Today I spoke with my grandfather, it never ceases to amaze me how iron-willed and open minded he is, despite the fact that for almost two years my mother FORBADE me to tell him of my transsexual status, and my plans of transitioning from male to female. She swore he'd have a heart attack and die. Natural causes were the most condemning threat my parents used on me for the longest time. If I should shave my legs or wear a dress, my parents bodies would give way to the shock and stress, and pass away. Far be it for me to begin hormone treatment, and change my name. Charged with the guilt of my mother's murder how could I transition in comfort, but as you can see, my family is still there. I do worry for my elderly grandmother though.
He told me every time he comes to see me, grandma asks if I look different when he comes home, and he tells her I look the same, and he doesn't know what exactly I'm doing. Ouch, do I really look exactly the same? My body is changed so much, and my face is so soft compared to the Carpathian mountains I had for a jaw when I started, heavily forested and all. I do wear baggy clothes though, when I see my family, so as to make things easier on them.
I didn't want to tell him that I dress as a girl now, that I fear for my life taking the train at night, but somehow the conversation, and all the wonderful and terrifying truths came out. His main concern is for my safety, that is, that people do not lash out with physical violence. My concern is also this. I can get used to dirty looks and cruel remarks, but if someone shoots me in the face what am I gonna say to that?
Where the hell is the balance, between dressing in a way that brings me a sense of identity, and dressing in a way that provokes disaster, or does such a thing even exist. I don't wear dresses yet, and I don't really wear my skirt that often. I started painting my nails and stuff, I haven't gotten on to make-up for the simple issue of I have no idea how to apply makeup without making myself look like a clown. I've never done it before. The dirty looks have started up as expected, but what do I do?
I came home and took my baggy shirt off, my tight tank top underneath, in my opinion far more flattering, but apparently I'm too fat for something that shows a lil of my tummy, so I'll only wear it as an under...thing. So says my roommate and her mother anyways. After talking a bit with my friend, she told me that she was talking with her friend, about my apparently, ape-like posture and mannerisms. I didn't know it was that bad... apparently she did a walk like me in front of her friend, and her friend laughed and said "that's just mean." I really didn't realize I was quite this bad. I know I need work but geeze.

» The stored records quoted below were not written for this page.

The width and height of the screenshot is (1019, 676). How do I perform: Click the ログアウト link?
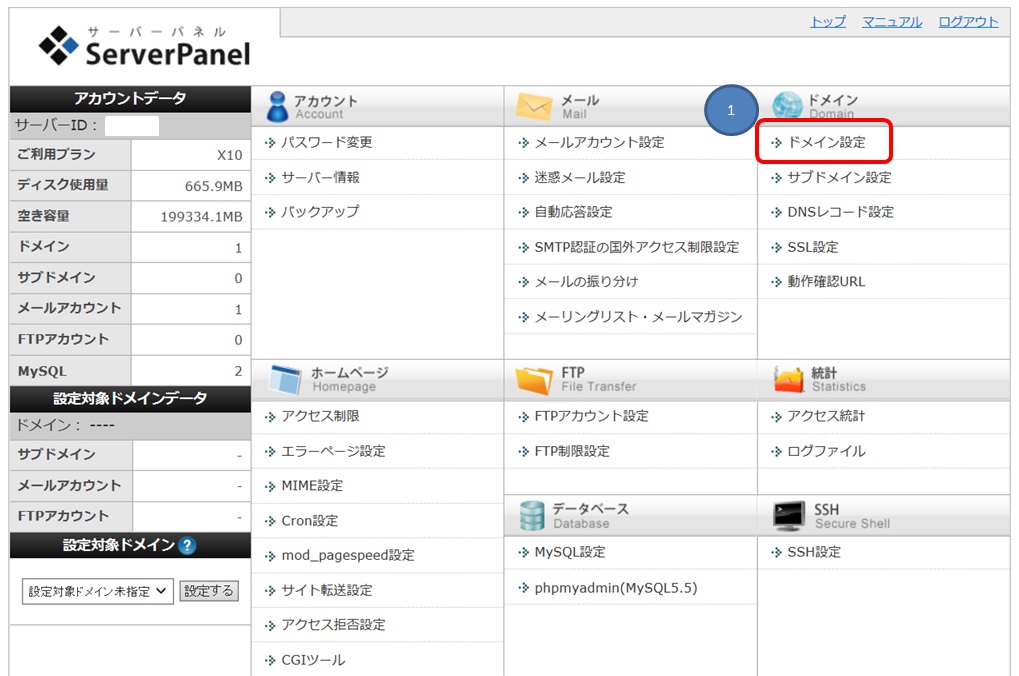tap(968, 22)
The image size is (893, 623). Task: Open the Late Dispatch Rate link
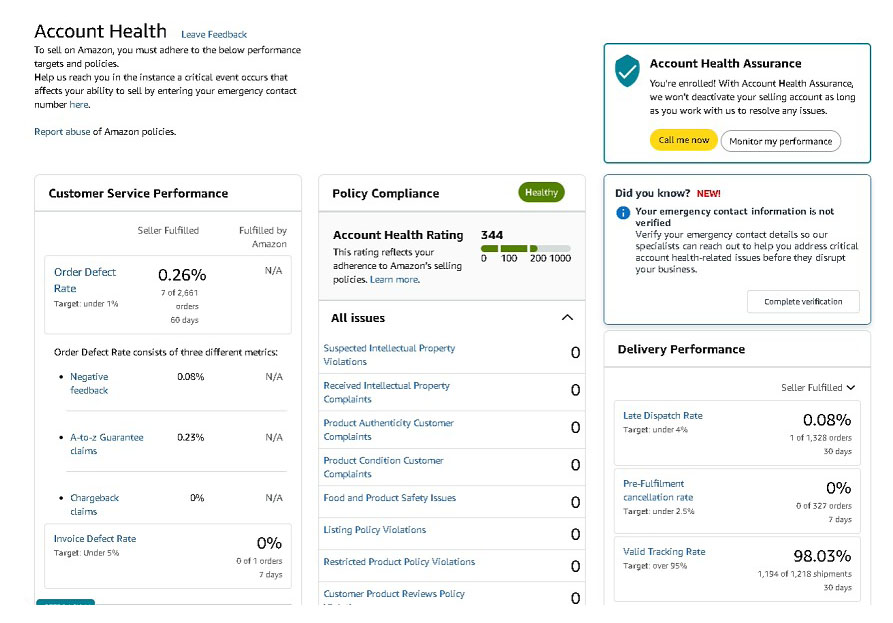pos(663,416)
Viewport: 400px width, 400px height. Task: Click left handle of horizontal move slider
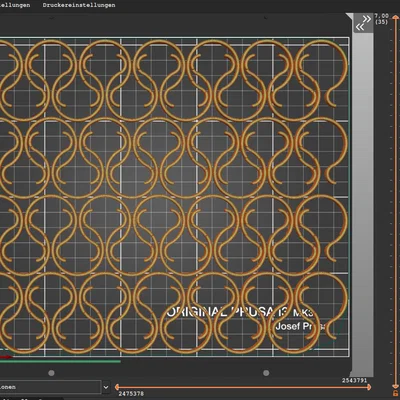click(117, 387)
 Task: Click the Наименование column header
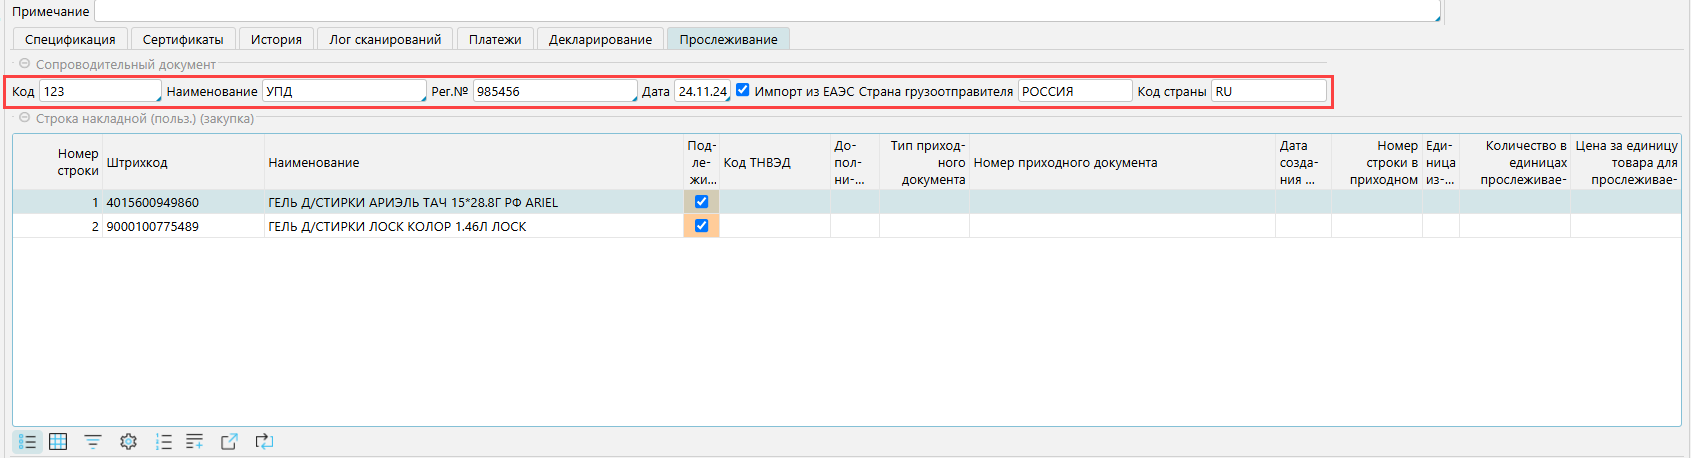pos(314,162)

So after this I received a bit of coaching on walking and standing more like a girl, and I tried as best as I can to correct my ape-like posture and walk. Another description I heard tonight was "bull-dyke" I think that's a bit of an improvement to "ape-like" since most butch chicks I know, are far more civilized than apes. She told me to stand with one leg straight and that hip up, and the other leg at an angle. I see girls standing like that alot, but it seems an exaggeration to stand like that ALL the time. I guess I'm one big walking social faux-pas, no wonder people stare at me, as though I were the Frankenstein monster.
Later however she told me something chillingly painful. She said that in discussion of me, her and her friend said my aura was androgynous, neither male nor female. Consider me what you will, in believing in auras and such things, but this roommate, friend of mine, for all her flaws, is someone I trust implicitly for council on all things regarding the spirit. If she told me that, there is no doubt in my mind that it must be the truth.

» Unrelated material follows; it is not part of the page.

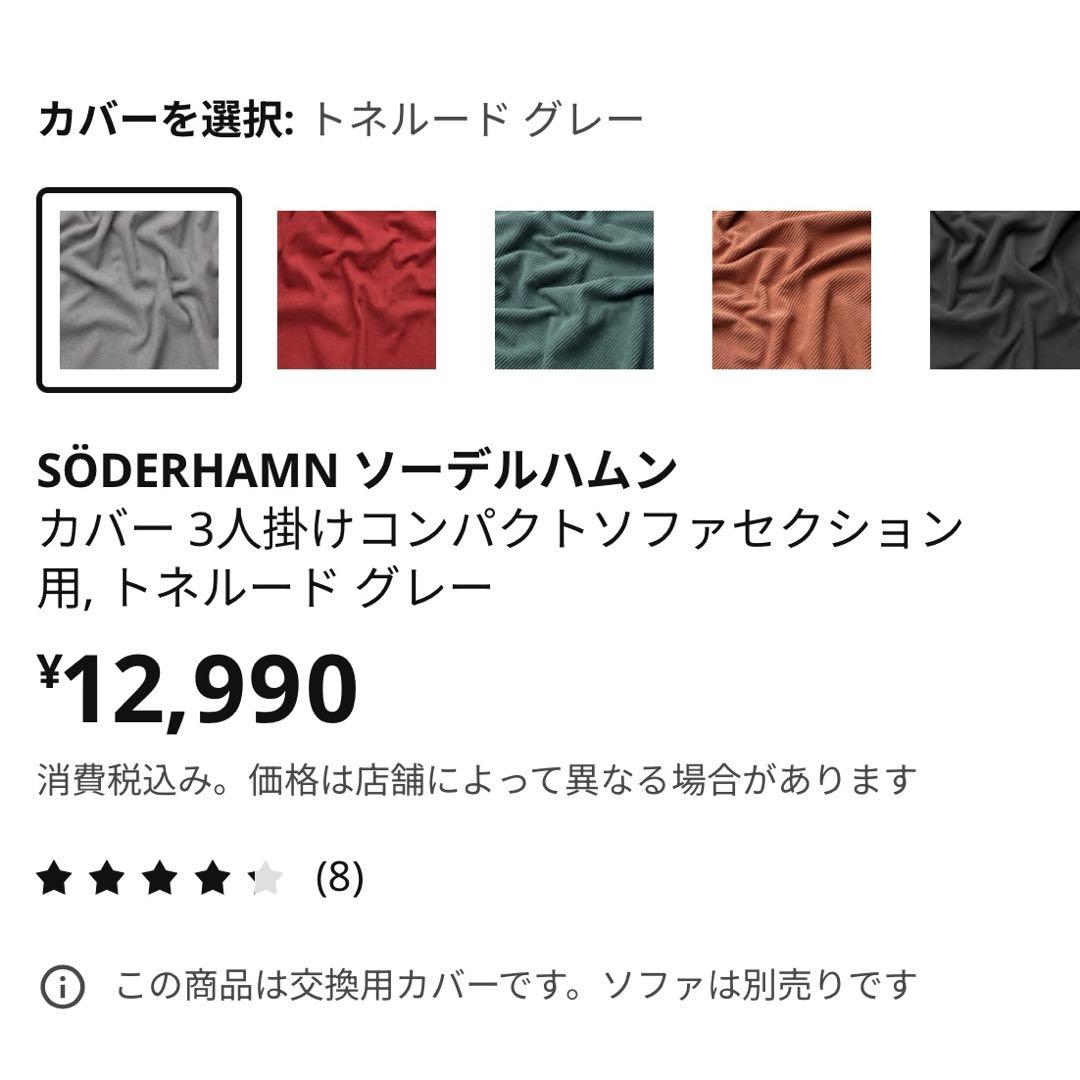Image resolution: width=1080 pixels, height=1080 pixels.
Task: Pick the green fabric cover swatch
Action: [574, 290]
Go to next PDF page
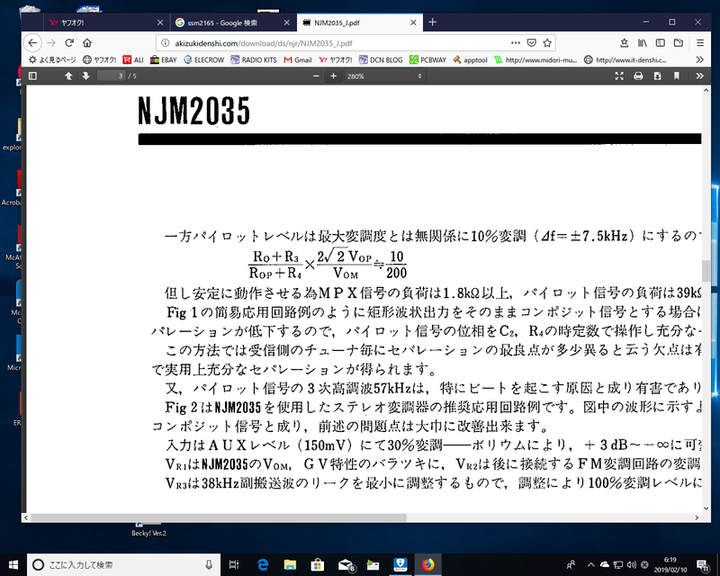 (x=86, y=76)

So why the hell does knowing that, though I believe I already knew it, hurt so much. I'm not having second thoughts about transitioning. I'm not regretting what I've become. I'm not considering transitioning back into a man, the thought seems absolutely abominable. I know I'm not the very model of a typical feminine woman, particularly in the unforgiving world of transsexual stereotypes... but I always believed myself to be a woman nonetheless.